Your task: Among the records below, find each line bearing the word "agent" and copy it.

──────

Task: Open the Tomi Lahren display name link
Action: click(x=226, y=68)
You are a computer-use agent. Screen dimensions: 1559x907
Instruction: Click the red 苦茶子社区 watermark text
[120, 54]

──────

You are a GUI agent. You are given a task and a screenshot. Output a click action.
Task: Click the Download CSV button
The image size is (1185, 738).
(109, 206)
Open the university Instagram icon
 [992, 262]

──────

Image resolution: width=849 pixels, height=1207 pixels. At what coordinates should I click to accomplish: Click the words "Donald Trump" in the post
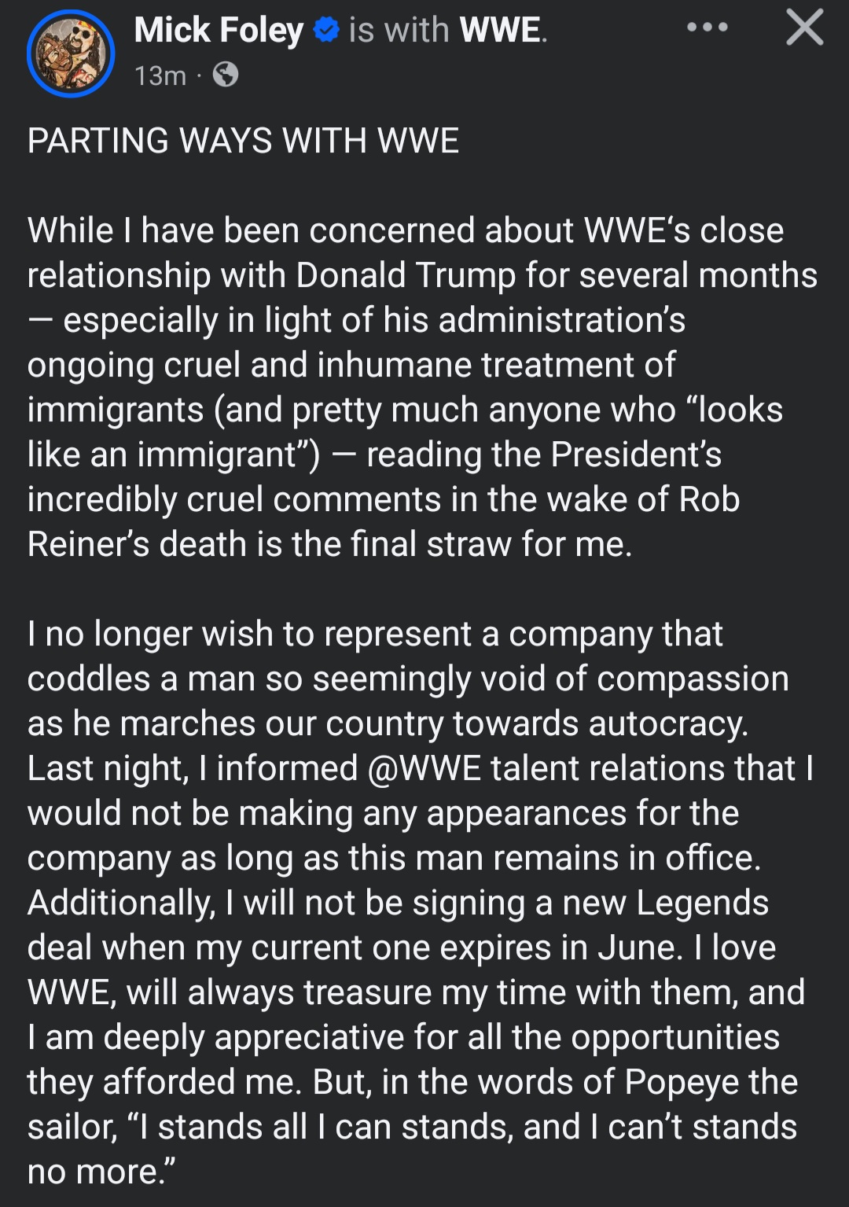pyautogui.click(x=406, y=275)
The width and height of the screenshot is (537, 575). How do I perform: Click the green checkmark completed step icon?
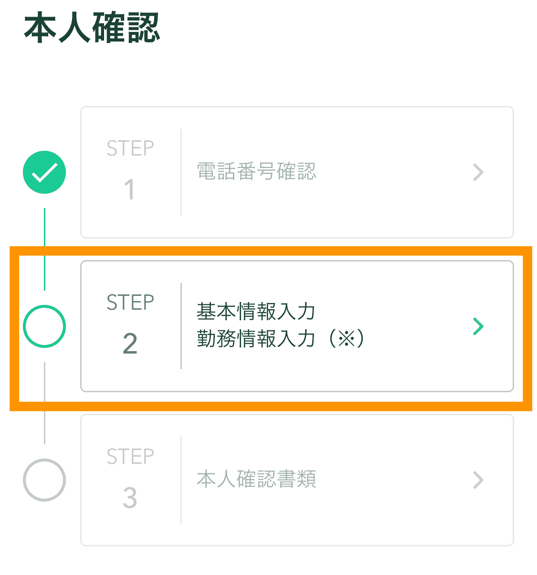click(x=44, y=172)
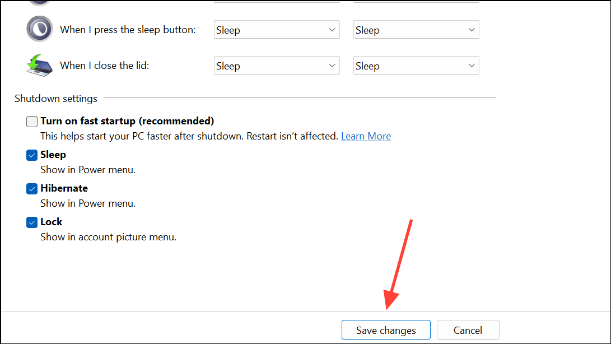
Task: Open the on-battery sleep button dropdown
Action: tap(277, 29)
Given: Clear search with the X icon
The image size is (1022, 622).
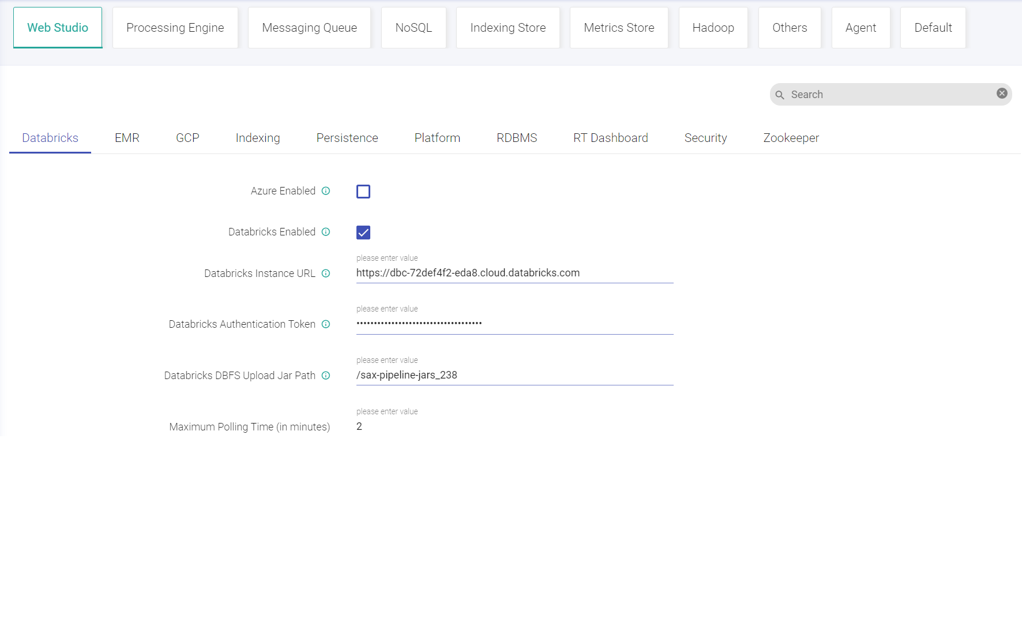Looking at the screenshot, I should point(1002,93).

──────

Expected output:
You are a computer-use agent. Screen dimensions: 1559x907
You are a GUI agent. You are given a task and a screenshot. Output a click action.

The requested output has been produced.